-- THE PROBLEM --
Rewrite the records below with "Privacy Policy" replaced by "Privacy Notice" and everything else unchanged, omitting the pictures.

——

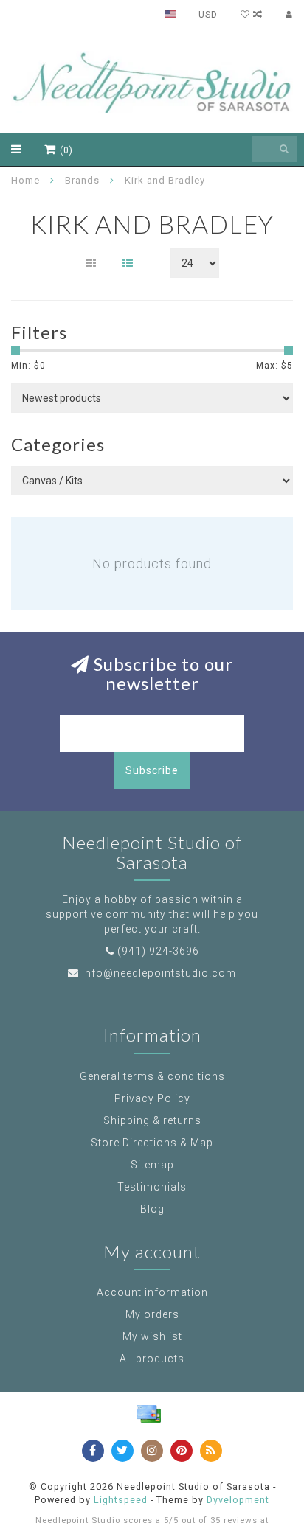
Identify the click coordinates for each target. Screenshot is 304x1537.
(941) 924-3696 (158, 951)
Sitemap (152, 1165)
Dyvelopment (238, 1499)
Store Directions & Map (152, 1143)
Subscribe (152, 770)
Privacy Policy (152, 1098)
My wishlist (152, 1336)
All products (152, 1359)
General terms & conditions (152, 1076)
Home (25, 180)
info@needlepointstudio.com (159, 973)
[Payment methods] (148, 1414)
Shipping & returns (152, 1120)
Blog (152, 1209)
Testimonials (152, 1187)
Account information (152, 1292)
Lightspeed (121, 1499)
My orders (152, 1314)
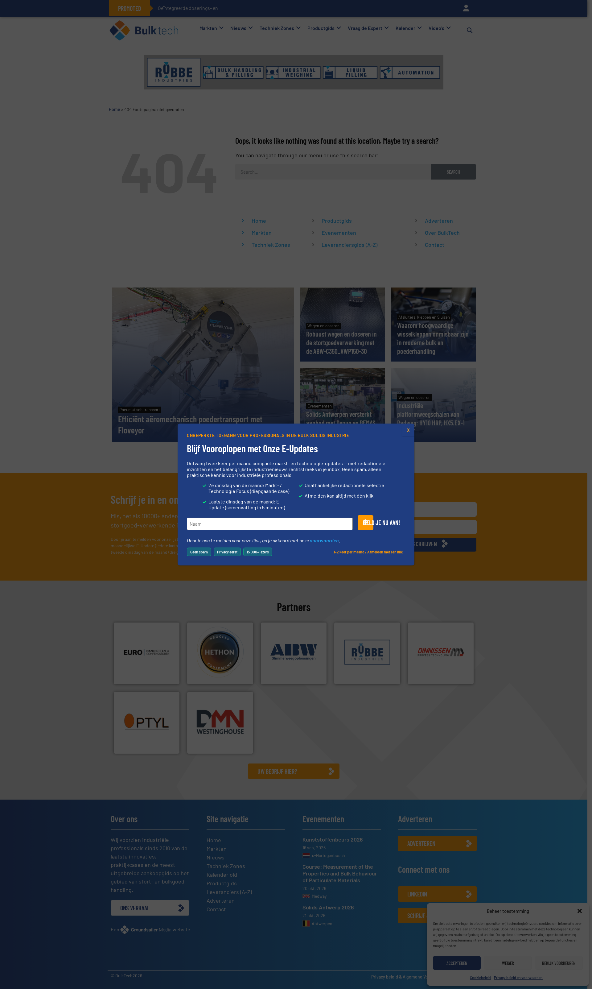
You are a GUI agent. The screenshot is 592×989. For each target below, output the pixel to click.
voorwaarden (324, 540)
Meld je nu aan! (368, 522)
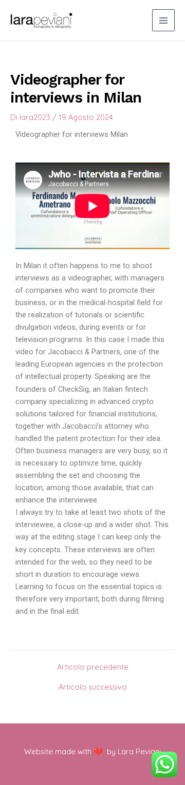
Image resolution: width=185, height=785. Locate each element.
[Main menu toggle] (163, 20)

——

-- REPLY --
Identify the click coordinates for each target. Screenshot is 304x1537.
(941) 924-3696 (158, 951)
Sitemap (152, 1165)
Dyvelopment (238, 1499)
Store Directions & Map (152, 1143)
Subscribe (152, 770)
Privacy Notice (152, 1098)
My wishlist (152, 1336)
All products (152, 1359)
General terms & conditions (152, 1076)
Home (25, 180)
info@needlepointstudio.com (159, 973)
[Payment methods] (148, 1414)
Shipping & returns (152, 1120)
Blog (152, 1209)
Testimonials (152, 1187)
Account information (152, 1292)
Lightspeed (121, 1499)
My orders (152, 1314)
You are a GUI agent. The screenshot is 592×989. For each target below, output the pixel to click.
voorwaarden (324, 540)
Meld je nu aan! (368, 522)
Image resolution: width=185, height=785. Locate each element.
[Main menu toggle] (163, 20)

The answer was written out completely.